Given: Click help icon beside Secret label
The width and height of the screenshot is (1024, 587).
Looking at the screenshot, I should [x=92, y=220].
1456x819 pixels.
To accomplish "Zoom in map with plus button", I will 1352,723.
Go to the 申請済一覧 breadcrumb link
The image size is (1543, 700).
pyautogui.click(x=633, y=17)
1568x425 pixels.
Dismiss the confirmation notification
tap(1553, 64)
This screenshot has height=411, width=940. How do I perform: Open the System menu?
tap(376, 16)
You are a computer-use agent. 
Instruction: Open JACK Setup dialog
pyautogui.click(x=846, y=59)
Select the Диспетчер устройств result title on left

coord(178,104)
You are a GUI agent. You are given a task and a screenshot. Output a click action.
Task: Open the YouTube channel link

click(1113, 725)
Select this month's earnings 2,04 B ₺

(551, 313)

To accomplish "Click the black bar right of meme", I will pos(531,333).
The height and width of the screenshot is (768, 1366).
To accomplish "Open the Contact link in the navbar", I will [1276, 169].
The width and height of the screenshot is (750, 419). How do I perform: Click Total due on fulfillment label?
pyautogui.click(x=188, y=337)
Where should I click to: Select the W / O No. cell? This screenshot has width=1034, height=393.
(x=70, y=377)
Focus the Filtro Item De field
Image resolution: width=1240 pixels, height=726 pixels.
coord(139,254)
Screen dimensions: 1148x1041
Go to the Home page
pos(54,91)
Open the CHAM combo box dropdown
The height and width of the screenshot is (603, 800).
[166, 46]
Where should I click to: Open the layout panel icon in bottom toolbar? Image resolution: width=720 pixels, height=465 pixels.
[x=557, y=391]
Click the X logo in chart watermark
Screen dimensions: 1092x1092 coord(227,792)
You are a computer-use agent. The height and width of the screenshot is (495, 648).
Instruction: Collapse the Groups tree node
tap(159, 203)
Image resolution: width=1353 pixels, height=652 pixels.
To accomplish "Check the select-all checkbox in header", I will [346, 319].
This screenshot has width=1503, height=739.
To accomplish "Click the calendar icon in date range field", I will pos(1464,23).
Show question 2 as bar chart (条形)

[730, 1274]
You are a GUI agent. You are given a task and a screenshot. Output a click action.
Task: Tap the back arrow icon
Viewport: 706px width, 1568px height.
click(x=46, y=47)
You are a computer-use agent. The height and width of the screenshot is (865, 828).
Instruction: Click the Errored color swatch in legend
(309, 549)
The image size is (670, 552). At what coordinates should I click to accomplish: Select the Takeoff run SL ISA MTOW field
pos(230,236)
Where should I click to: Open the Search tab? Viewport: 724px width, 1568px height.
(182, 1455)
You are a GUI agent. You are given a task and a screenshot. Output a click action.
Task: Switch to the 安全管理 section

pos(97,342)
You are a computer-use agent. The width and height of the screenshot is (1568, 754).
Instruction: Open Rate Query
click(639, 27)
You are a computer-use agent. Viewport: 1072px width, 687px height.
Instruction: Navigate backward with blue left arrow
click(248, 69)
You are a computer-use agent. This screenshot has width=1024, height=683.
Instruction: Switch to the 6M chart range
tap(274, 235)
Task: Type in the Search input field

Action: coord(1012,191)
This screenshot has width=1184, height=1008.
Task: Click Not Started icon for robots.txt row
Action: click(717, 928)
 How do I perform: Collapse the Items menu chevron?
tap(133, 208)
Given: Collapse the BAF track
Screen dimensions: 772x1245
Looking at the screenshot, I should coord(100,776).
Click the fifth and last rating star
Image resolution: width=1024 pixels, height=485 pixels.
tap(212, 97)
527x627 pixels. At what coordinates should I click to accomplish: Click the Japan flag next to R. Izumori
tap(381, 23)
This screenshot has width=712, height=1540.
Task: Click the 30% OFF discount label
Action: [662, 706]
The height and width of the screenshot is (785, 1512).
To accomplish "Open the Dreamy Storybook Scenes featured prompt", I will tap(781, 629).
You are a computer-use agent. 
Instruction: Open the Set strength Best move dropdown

____

--- EXERCISE AIM ---
Print the lines above from the one with "You are a computer-use agent. Viewport: 1072px" through the one with "Given: Collapse the BAF track", both included, exactly as written and nothing more.

--- OUTPUT FOR THIS EXERCISE ---
You are a computer-use agent. Viewport: 1072px width, 687px height.
Instruction: Navigate backward with blue left arrow
click(248, 69)
You are a computer-use agent. This screenshot has width=1024, height=683.
Instruction: Switch to the 6M chart range
tap(274, 235)
Task: Type in the Search input field

Action: coord(1012,191)
This screenshot has width=1184, height=1008.
Task: Click Not Started icon for robots.txt row
Action: click(717, 928)
 How do I perform: Collapse the Items menu chevron?
tap(133, 208)
Given: Collapse the BAF track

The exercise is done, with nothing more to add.